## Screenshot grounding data
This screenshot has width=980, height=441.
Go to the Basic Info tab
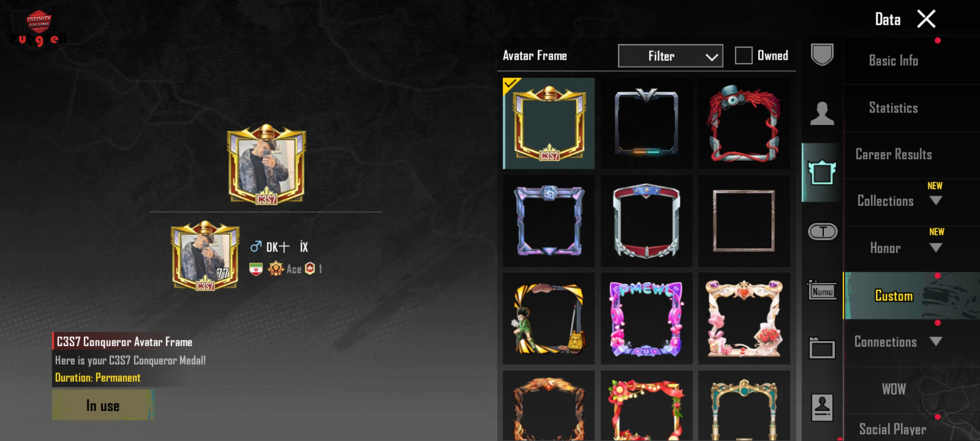(x=893, y=61)
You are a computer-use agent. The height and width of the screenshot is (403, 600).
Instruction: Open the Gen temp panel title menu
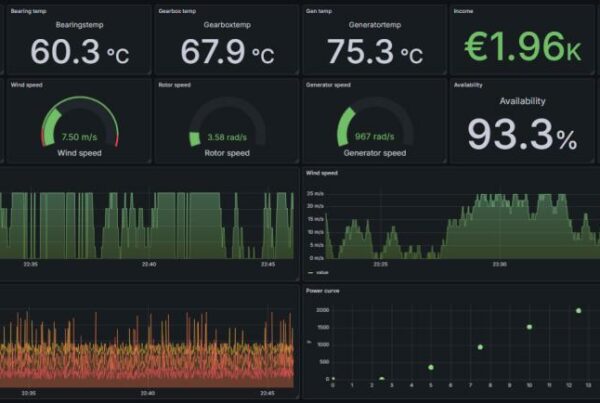tap(319, 11)
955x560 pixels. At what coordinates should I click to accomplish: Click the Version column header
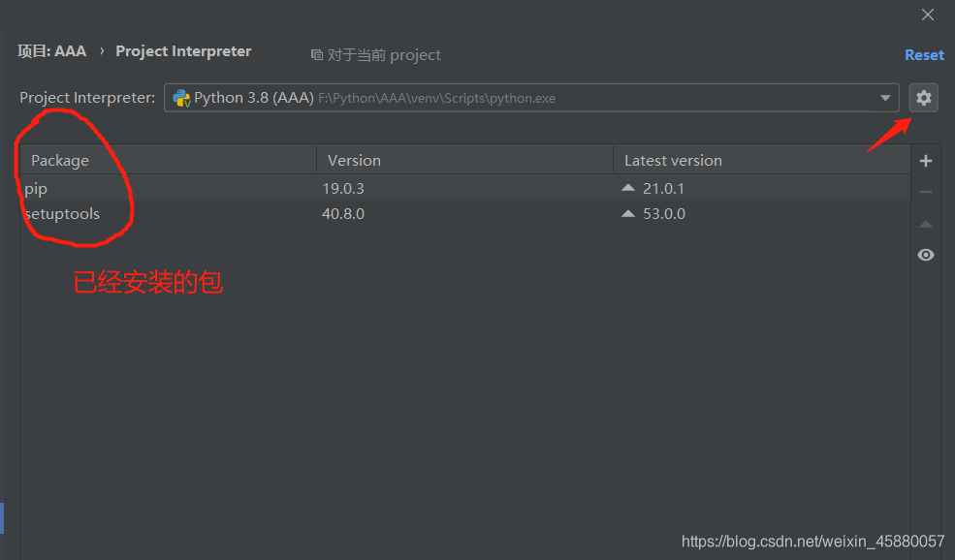(x=353, y=160)
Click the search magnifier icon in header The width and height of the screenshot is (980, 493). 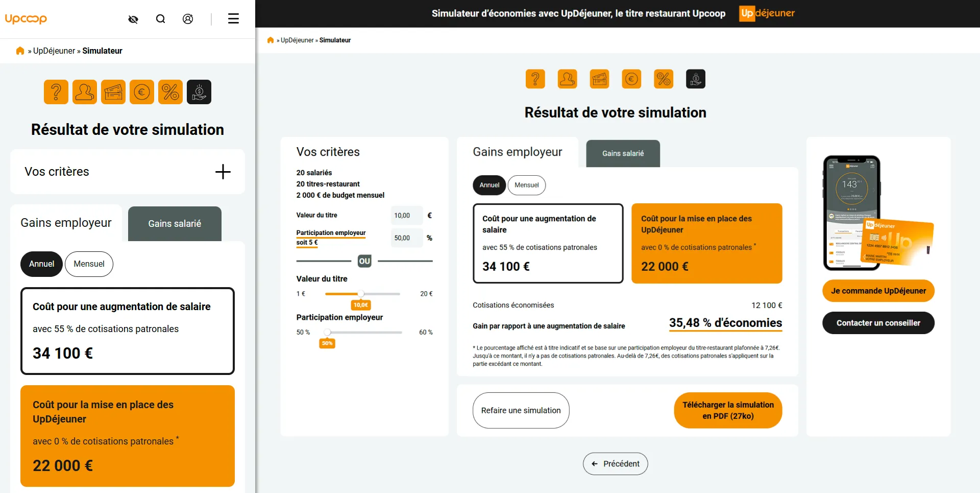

## Task details
All entries are to be retyped exactly. Omit any embedded images.

## Worked solution
This screenshot has width=980, height=441.
Go to the Basic Info tab
(x=893, y=61)
You are a computer-use agent. The height and width of the screenshot is (403, 600).
Instruction: Open the Gen temp panel title menu
tap(319, 11)
955x560 pixels. At what coordinates should I click to accomplish: Click the Version column header
(x=353, y=160)
Click the search magnifier icon in header The width and height of the screenshot is (980, 493). 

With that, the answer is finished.